Sharon Van Etten: Tramps Like Us

Videos by American Songwriter

(PHOTO: Dusdin Condren)

Making cathartic music can be a tricky business. When it’s done right, a songwriter can transform heartbreak, melancholy and depression into a stunning record rooted in a singular vision. But for a musician whose breakthrough album traffics in such terrain, it can be a nearly impossible act to recreate.

This was the case for Sharon Van Etten. As impressive as the New Jersey native sounded on her sophomore record, epic, she’s now largely departed the emotional turmoil that defined her early work. By shedding a part of her musical skin, Van Etten has allowed herself to blossom into a better artist. Her latest record Tramp captures that process.

“I think a big thing for me in the past year has been learning to move on and learning how to move on,” Van Etten explains. “You don’t have to forget … but you can’t keep living in that space.”

Her first two albums (Because I Was In Love and epic) were stunning, stripped down expressions of her inner-pain – intimately documenting her broken relationships, emotional toil and self-doubt. Tramp offers a glimpse into her life following her first two records, in which she grew both personally and professionally.

“I want people to hear the songs for what they are,” Van Etten says. “I think these songs [represent] the strongest that I’ve ever been as a writer and as a singer.”

While Van Etten’s introspective songwriting earned her critical raves, she’s stepped outside her creative comfort zone with her third album, expanding her musical and lyrical boundaries. To help flesh out her sound, she recruited a talented cast of friends, including members of The National, Beirut, The Walkmen, Wye Oak, Antony and the Johnsons and Doveman.

While most of the album’s guests have track records more established than Van Etten’s, she refuses to tout any of those names as a selling point for the album. For this budding singer-songwriter, who moved to Brooklyn in 2005, it’s a record made with her friends, not by her friends. “People may think, ‘They got this star-studded cast,’” she says. “But what it boils down to is that they’re friends that wanted to participate on this record.”
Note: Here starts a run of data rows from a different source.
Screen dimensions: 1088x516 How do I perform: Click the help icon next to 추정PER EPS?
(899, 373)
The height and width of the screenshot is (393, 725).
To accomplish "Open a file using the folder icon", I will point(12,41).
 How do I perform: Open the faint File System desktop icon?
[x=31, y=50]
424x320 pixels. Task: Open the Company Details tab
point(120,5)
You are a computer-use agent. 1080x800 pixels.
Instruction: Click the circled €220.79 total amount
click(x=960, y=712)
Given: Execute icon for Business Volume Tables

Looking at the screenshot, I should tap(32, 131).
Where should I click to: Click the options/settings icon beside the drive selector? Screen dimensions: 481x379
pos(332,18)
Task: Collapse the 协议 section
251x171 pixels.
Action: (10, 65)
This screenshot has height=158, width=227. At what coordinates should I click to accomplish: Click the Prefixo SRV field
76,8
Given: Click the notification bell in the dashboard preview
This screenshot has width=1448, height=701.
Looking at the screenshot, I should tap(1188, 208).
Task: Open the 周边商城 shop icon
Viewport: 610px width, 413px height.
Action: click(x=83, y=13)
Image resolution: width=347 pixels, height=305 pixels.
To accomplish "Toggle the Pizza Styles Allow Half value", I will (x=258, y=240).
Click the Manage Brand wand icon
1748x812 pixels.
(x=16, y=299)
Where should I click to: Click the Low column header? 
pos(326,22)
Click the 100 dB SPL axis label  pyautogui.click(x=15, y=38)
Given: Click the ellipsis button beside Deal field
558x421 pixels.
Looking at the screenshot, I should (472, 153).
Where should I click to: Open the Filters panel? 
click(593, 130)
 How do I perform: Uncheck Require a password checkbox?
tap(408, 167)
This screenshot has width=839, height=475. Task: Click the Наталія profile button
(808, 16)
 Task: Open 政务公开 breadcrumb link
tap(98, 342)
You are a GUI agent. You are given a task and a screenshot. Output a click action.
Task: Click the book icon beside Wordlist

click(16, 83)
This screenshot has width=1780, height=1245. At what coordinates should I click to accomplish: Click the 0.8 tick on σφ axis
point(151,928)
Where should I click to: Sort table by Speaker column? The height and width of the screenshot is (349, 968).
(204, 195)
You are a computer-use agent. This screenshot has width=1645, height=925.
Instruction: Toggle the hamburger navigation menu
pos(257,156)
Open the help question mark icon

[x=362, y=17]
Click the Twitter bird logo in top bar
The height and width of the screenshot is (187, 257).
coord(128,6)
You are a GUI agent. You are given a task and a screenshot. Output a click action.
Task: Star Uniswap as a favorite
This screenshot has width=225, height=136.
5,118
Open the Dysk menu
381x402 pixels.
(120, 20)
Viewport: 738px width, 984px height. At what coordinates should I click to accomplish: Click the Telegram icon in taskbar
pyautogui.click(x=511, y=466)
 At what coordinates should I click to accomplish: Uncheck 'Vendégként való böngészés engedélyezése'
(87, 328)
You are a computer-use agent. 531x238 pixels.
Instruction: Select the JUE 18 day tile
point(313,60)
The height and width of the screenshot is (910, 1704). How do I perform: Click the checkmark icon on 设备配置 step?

Van Etten is no stranger to collaboration, having initially met some of these musicians while helping out as a guest vocalist on their respective albums. She contributed to Beirut’s 2011 album The Rip Tide after working at the group’s former label Ba Da Bing Records, where she worked and released epic. “We met through mutual contacts in the Brooklyn scene; she was actually doing some work with the label I was on,” Beirut frontman Zach Condon recalls. “But when I heard her voice I was pretty immediately drawn to it.”